## TO DO:
Rewrite the records from the line containing "At what coordinates should I click to accomplish: Click the 3cm" through the line containing "Duplicate the selected", inclusive, as a numbered list, leaving out blank lines. Include only those lines.

Records for locating displayed items:
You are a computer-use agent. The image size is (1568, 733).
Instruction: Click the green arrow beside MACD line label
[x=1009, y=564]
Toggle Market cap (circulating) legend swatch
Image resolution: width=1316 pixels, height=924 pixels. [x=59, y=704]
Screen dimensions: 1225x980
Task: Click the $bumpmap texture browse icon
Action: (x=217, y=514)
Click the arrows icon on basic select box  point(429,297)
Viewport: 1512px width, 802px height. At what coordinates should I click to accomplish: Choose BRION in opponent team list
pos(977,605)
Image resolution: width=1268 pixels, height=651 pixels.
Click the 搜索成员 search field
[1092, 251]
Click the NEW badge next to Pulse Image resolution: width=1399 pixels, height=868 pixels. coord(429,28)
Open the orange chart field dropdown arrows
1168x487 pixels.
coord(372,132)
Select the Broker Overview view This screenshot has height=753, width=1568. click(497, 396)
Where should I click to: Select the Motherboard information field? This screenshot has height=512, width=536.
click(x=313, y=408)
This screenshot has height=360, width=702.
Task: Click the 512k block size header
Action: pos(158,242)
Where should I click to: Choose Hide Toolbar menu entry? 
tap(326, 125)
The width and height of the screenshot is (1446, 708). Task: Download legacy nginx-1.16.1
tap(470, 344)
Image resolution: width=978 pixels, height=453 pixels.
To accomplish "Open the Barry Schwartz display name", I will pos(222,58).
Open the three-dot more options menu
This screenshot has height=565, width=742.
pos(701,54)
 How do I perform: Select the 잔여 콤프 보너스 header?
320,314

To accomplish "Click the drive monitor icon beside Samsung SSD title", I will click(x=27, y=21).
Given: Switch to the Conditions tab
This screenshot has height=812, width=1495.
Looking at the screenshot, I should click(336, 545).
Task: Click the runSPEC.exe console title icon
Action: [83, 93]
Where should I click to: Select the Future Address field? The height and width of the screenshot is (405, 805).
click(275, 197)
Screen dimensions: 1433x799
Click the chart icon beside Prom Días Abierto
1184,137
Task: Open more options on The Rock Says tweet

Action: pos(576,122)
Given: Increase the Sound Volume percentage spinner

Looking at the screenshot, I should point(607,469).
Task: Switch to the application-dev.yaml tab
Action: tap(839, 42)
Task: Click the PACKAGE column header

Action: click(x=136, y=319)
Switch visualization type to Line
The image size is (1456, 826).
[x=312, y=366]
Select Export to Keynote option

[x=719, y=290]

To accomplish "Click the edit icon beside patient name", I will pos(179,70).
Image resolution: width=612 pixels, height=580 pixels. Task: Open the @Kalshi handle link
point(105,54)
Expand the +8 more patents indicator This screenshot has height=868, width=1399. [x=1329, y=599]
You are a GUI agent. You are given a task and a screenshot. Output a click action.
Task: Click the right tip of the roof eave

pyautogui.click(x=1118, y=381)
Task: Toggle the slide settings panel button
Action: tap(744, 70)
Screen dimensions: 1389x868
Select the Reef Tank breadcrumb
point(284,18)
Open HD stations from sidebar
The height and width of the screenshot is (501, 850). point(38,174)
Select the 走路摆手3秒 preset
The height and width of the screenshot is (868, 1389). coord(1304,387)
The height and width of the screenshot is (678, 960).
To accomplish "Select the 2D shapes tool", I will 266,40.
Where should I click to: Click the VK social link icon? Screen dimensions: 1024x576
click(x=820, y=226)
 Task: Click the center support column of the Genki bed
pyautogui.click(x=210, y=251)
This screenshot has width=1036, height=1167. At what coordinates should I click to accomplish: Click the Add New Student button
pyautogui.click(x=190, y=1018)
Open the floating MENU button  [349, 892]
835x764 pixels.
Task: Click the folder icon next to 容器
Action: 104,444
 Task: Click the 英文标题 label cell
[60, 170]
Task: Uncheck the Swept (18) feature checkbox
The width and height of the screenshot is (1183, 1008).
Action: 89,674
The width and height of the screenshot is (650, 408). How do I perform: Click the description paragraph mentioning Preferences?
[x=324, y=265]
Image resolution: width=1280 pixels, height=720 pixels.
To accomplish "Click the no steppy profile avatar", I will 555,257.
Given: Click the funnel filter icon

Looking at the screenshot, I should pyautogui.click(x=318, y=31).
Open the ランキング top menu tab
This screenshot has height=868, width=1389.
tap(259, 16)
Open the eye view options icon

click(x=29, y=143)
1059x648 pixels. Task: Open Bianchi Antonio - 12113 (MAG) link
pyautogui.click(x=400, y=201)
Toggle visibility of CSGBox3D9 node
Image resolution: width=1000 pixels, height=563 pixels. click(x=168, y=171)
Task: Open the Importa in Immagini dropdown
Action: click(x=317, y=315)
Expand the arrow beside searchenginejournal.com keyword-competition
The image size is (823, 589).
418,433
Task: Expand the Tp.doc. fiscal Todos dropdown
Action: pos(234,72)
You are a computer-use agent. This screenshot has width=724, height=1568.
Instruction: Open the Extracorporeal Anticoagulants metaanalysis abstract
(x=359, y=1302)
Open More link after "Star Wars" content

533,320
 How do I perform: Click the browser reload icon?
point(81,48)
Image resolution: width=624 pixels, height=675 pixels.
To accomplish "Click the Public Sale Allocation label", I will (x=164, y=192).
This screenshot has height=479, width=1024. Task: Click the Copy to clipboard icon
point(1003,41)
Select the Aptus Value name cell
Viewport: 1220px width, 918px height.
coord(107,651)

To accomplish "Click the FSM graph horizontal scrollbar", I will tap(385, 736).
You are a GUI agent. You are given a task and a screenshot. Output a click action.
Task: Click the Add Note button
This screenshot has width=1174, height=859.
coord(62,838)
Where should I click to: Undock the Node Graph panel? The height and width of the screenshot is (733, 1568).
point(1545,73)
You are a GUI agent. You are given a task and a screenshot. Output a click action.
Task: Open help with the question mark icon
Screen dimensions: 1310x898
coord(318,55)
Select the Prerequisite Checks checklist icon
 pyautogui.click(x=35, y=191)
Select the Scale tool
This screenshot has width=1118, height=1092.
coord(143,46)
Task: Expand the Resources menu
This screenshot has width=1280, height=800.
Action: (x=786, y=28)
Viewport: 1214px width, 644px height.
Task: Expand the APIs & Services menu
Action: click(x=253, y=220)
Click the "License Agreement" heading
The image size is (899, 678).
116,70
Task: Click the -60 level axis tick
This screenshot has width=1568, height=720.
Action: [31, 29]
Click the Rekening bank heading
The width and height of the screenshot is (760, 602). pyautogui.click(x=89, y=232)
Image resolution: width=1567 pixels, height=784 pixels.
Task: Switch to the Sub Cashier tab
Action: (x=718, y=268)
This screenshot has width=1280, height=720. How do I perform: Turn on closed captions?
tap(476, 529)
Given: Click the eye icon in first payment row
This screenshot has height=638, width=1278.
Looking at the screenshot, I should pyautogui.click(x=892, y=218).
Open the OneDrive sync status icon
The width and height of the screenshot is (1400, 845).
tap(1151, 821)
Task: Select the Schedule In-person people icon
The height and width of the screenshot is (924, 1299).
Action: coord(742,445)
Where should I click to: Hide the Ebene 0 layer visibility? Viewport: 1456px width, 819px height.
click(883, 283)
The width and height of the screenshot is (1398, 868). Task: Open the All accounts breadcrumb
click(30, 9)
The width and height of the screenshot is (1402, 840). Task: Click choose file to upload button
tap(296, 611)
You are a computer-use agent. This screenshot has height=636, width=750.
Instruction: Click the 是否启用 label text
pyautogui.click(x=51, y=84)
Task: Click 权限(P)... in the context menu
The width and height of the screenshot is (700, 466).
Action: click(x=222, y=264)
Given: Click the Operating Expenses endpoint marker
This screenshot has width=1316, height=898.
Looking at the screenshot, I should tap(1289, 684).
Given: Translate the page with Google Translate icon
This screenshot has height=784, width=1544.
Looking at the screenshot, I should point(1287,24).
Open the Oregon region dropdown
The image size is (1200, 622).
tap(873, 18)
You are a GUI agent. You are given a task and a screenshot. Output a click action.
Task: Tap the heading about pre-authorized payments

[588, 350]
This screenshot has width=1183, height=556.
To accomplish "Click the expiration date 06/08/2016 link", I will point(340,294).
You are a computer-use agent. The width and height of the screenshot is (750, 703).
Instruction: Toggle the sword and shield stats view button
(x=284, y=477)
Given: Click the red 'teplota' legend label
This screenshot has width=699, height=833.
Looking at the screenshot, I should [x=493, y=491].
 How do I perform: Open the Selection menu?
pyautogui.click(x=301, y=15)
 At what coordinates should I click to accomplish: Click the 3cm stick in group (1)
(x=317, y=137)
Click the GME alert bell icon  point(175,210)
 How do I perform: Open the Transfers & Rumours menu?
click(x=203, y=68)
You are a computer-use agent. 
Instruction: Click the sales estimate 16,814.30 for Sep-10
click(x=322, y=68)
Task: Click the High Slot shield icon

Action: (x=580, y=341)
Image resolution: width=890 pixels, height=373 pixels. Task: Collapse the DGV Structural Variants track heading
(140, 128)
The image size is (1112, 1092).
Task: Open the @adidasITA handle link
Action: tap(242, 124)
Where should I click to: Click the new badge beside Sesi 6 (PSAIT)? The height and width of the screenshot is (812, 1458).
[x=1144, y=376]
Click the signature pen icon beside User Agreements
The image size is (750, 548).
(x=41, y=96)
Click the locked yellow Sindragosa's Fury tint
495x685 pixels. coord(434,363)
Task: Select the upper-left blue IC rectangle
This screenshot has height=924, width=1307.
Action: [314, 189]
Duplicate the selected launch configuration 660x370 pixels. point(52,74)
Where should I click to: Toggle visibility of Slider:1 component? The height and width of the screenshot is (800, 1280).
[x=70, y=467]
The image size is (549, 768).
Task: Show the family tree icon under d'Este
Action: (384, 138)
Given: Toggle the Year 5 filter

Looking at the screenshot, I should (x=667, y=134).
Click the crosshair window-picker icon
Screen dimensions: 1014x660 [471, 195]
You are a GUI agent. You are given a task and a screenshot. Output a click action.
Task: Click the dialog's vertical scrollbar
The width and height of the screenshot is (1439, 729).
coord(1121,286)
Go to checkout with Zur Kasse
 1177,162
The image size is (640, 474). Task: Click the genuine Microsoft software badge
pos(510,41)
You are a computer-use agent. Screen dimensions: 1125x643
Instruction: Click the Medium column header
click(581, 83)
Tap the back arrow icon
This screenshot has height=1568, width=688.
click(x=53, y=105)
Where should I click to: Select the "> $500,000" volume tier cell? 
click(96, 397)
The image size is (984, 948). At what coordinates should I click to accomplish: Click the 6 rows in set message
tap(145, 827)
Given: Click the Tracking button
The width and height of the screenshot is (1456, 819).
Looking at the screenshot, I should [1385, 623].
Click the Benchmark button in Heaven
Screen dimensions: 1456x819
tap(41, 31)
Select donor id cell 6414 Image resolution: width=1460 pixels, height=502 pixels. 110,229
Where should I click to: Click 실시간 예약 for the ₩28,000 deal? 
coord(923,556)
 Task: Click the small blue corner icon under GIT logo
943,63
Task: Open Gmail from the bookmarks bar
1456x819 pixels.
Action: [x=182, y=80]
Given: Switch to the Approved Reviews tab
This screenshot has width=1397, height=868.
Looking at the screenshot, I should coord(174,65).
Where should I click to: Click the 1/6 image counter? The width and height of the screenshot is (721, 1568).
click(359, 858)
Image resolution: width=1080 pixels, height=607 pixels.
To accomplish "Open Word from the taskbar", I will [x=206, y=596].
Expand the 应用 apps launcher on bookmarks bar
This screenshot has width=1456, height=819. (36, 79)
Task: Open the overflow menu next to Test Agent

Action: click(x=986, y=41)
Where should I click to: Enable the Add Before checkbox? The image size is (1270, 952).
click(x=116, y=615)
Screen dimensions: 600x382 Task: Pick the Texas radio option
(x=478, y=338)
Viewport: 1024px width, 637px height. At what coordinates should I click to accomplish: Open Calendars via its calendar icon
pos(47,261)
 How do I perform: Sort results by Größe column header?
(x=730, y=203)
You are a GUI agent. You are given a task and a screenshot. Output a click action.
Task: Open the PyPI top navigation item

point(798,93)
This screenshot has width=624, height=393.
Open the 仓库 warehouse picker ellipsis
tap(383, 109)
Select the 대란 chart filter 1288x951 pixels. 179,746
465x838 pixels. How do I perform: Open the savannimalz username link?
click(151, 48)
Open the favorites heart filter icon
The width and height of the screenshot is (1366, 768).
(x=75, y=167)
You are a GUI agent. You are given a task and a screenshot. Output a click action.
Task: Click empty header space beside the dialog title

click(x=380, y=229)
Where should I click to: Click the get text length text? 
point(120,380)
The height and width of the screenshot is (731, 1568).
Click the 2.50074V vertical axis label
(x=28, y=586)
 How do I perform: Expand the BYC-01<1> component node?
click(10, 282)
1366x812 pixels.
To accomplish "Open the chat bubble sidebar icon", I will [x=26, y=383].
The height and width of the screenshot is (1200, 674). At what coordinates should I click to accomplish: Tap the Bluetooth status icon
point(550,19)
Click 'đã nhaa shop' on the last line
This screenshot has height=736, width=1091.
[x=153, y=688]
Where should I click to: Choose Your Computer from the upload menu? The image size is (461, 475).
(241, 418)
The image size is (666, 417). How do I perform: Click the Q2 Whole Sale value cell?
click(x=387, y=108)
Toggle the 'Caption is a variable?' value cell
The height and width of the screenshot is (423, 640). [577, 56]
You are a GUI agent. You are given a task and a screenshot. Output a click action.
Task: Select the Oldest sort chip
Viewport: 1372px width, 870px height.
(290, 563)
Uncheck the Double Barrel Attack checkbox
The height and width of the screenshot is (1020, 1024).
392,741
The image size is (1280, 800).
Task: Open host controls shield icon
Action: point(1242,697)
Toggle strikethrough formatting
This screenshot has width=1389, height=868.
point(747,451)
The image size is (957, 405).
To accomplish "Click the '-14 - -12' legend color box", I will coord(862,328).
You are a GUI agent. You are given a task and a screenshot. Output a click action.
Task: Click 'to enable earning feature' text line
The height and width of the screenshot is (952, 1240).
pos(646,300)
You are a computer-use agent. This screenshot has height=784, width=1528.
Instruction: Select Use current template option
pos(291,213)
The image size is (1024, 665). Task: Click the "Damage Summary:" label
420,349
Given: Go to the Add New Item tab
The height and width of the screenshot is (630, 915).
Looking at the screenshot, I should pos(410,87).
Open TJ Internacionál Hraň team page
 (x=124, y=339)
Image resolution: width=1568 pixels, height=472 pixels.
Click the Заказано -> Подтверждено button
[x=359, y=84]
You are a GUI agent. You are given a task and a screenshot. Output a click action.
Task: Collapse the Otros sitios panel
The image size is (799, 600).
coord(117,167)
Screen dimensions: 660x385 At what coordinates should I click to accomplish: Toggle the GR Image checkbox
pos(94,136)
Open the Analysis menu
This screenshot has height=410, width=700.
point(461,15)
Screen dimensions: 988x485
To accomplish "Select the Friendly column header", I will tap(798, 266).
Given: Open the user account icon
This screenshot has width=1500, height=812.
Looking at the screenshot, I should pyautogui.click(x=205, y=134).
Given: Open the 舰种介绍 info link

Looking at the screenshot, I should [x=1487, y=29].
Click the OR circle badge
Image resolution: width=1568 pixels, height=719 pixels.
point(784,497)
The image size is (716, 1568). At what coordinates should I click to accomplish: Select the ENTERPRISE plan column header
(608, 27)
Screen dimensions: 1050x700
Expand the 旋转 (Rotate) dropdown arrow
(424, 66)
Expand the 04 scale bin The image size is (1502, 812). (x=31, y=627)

## ANSWER IN FULL:
1.  At what coordinates should I click to accomplish: Click the 3cm stick in group (1)
2. (x=317, y=137)
3. Click the GME alert bell icon  point(175,210)
4.  How do I perform: Open the Transfers & Rumours menu?
5. click(x=203, y=68)
6. You are a computer-use agent. 
7. Instruction: Click the sales estimate 16,814.30 for Sep-10
8. click(x=322, y=68)
9. Task: Click the High Slot shield icon
10. Action: (x=580, y=341)
11. Image resolution: width=890 pixels, height=373 pixels. Task: Collapse the DGV Structural Variants track heading
12. (140, 128)
13. The image size is (1112, 1092).
14. Task: Open the @adidasITA handle link
15. Action: tap(242, 124)
16. Where should I click to: Click the new badge beside Sesi 6 (PSAIT)? The height and width of the screenshot is (812, 1458).
17. [x=1144, y=376]
18. Click the signature pen icon beside User Agreements
19. The image size is (750, 548).
20. (x=41, y=96)
21. Click the locked yellow Sindragosa's Fury tint
22. 495x685 pixels. coord(434,363)
23. Task: Select the upper-left blue IC rectangle
24. This screenshot has height=924, width=1307.
25. Action: [314, 189]
26. Duplicate the selected launch configuration 660x370 pixels. point(52,74)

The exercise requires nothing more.